[Stored records]
-----

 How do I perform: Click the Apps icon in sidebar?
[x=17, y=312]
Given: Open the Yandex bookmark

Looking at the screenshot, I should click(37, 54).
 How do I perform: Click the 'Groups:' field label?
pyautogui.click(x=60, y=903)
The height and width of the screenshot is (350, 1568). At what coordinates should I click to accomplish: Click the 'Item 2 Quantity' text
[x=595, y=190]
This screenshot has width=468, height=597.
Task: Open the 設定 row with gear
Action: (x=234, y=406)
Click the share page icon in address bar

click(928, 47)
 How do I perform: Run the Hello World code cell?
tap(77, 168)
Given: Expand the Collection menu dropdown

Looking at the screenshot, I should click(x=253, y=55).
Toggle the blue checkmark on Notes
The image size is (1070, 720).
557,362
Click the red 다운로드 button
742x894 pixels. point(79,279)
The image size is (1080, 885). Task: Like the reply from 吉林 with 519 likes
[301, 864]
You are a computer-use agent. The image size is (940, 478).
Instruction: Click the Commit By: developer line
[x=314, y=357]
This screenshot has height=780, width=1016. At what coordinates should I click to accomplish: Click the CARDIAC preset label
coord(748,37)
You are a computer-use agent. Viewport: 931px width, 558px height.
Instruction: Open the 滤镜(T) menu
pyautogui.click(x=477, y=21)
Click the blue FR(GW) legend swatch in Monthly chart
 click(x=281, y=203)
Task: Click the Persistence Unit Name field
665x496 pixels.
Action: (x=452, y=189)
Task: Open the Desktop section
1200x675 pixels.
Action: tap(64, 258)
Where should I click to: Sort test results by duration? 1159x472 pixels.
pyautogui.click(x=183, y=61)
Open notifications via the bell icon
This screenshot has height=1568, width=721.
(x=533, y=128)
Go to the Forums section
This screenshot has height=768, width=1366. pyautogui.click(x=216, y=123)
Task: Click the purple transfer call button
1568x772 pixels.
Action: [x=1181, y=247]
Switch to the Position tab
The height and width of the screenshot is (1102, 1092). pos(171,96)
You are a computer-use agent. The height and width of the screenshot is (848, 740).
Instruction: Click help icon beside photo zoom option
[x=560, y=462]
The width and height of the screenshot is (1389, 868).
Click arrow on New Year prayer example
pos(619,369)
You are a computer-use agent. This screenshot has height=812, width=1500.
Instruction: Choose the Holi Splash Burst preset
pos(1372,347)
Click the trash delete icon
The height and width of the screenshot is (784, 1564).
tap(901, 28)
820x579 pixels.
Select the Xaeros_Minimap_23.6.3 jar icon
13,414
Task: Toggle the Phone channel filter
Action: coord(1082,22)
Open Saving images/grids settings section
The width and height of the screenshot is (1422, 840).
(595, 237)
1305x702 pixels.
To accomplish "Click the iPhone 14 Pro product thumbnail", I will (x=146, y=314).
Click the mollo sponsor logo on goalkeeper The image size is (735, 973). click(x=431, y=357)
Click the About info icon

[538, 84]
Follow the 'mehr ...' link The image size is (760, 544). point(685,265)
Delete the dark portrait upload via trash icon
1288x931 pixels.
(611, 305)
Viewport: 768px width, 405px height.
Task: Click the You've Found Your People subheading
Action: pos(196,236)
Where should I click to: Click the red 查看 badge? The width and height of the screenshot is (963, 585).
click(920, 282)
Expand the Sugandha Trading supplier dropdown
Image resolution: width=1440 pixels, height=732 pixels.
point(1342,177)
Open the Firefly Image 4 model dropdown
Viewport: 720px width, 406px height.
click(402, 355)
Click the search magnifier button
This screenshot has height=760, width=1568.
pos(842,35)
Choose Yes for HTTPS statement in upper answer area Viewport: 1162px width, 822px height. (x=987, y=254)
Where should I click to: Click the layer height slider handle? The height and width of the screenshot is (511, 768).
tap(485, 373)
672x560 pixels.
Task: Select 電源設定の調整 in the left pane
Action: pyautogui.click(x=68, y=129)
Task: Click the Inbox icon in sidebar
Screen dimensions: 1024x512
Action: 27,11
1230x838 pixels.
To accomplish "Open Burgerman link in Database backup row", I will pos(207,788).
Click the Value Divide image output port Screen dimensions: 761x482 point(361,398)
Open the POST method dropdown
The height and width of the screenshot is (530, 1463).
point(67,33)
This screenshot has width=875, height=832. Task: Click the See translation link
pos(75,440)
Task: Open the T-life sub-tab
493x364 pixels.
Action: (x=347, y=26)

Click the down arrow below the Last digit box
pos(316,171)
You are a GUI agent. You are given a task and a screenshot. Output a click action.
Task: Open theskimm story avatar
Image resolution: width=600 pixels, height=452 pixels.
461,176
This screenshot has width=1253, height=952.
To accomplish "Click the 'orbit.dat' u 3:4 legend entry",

-----

▸ **What you will do**
Search the data above for "computer" and copy every line where it turns up.

▸ **Answer to this exercise**
You are a computer-use agent. The image size is (940, 478).
You are a computer-use agent. Viewport: 931px width, 558px height.
You are a computer-use agent. The height and width of the screenshot is (848, 740).
You are a computer-use agent. This screenshot has height=812, width=1500.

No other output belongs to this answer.